Sam Altman is one of the most scrutinised executives in the world. As CEO of OpenAI – the company behind ChatGPT – he is under constant pressure to perform at an extraordinarily high level.
What is less widely discussed is the deliberate, research-informed physical regimen he has built around his work life – one rooted not in vanity or trend-chasing, but in optimising what he calls his “physical factors” for peak cognitive output.
Much of what is known about Altman’s routine comes directly from a post he published on his personal blog, titled Productivity. He wrote candidly that it probably took a little bit of his time every week for a few years to arrive at what works best for him, but his sense is that if he does a good job with his daily habits, he is at least 1.5x more productive than if he doesn’t.
Heavy weights and HIIT
The centrepiece of Altman’s exercise programme is weight training. He favours lifting heavy weights three times a week for an hour, and high-intensity interval training occasionally, having tried a variety of options. His own evaluation of this combination is telling: in addition to productivity gains, this is the exercise programme that makes him feel the best overall.
The choice to anchor his routine in resistance training rather than long-distance cardio or daily running shows a change in lifestyle trends among the elite. Research consistently links heavy compound lifting to improvements in testosterone, insulin sensitivity, and cognitive function – all variables that matter for a CEO managing billions of dollars in AI infrastructure and thousands of employees.
He embraces occasional HIIT sessions, attributing this mix to feeling “the best overall,” as he shared on his blog. HIIT, used sparingly rather than daily, allows Altman to get cardiovascular benefit without the recovery cost of longer aerobic sessions.
Intermittent fasting as a physical complement
Altman’s approach to nutrition is tightly woven into his physical routine, and arguably amplifies the effects of his training. He rarely eats breakfast, getting about 15 hours of fasting most days, except for an espresso when he wakes up, as he wrote on his blog.
This extended fasting window aligns with emerging science on autophagy – the cellular clean-up process that fasting is believed to stimulate – and is a deliberate choice rather than a by-product of a busy schedule.
He has been a vegetarian since childhood and drinks protein shakes frequently to supplement his diet, though he has admitted he hates them. “I also go out of my way to drink a lot of protein shakes, which I hate and wouldn’t do if I weren’t vegetarian,” he wrote.
He also tries to avoid highly spicy foods as they “spike up inflammation” and minimises sugar intake. “Eating lots of sugar is the thing that makes me feel the worst,” he stated on his blog
A routine focused on human longevity
What distinguishes Altman’s approach from a conventional gym-and-diet plan is the longevity architecture around it. Sleep, he has written on his blog, is the most important physical factor in his productivity, and he uses a sleep tracker to optimise it.
He also uses a full-spectrum LED light most mornings for about 10 to 15 minutes while catching up on email, which he calls a “ridiculous gain” – a practice he documented on his blog. This habit – using bright morning light to anchor the circadian rhythm – has become more mainstream since it was popularised by neuroscientists, but Altman was an early, self-documented adopter.
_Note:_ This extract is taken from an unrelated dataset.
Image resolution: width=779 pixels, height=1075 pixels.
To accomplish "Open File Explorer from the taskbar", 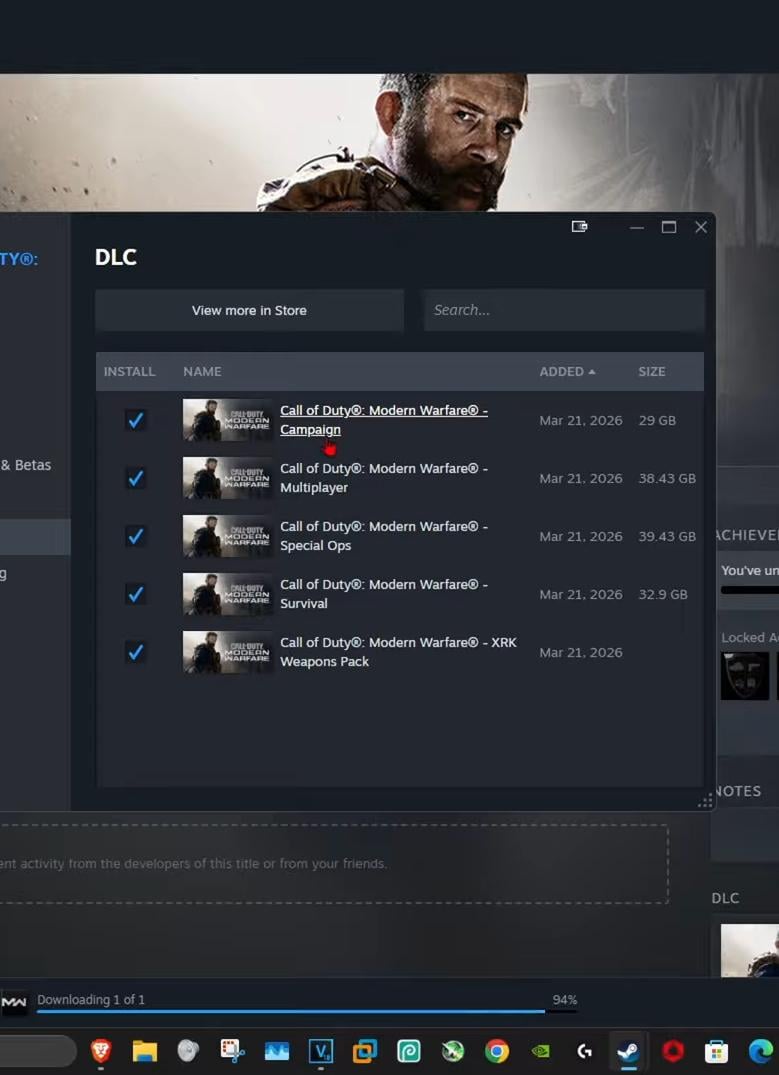I will click(145, 1051).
Apart from exercise and sleep, Altman has also disclosed a pharmaceutical dimension to his health routine. Taking Metformin is part of his anti-aging regimen, according to MIT Technology Review.
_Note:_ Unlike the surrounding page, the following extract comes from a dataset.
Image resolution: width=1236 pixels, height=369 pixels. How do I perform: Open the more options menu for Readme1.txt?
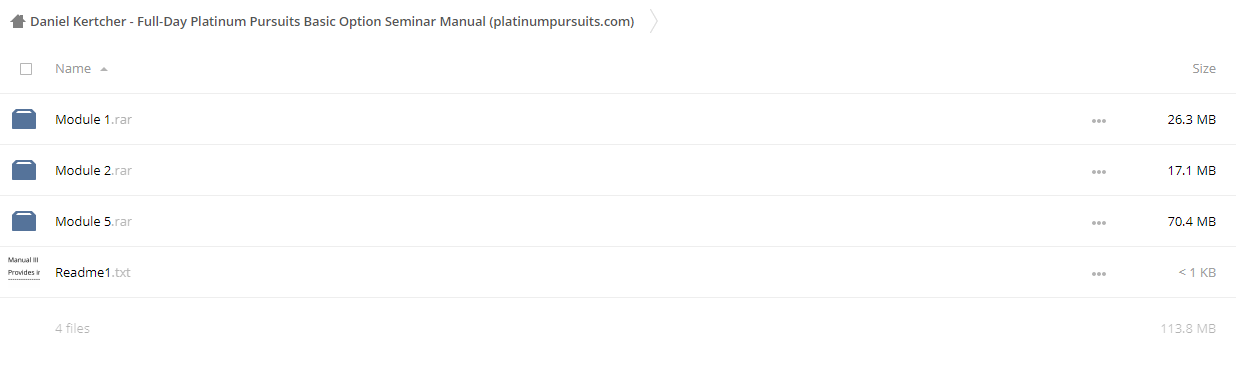click(x=1099, y=274)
Metformin, a diabetes drug with a growing body of evidence suggesting it may slow biological ageing markers, is increasingly used off-label in longevity circles. Altman has also invested $180 million in Retro Biosciences, a startup focused on adding “10 years to the average human life span,” signalling that his personal habits and his investment strategy are directly aligned.
In a Time magazine article co-authored with Arianna Huffington, Altman talked about prioritising five foundational behaviours – getting sufficient sleep, eating healthily, spending time in nature, exercising, and meditating – and said maintaining these practices had helped him deal with stress and anxiety and stay calm amid chaos.
Taken together, Altman’s fitness routine is less a workout plan than a performance system – methodically tested and built with the same logical reasoning he applies to artificial intelligence.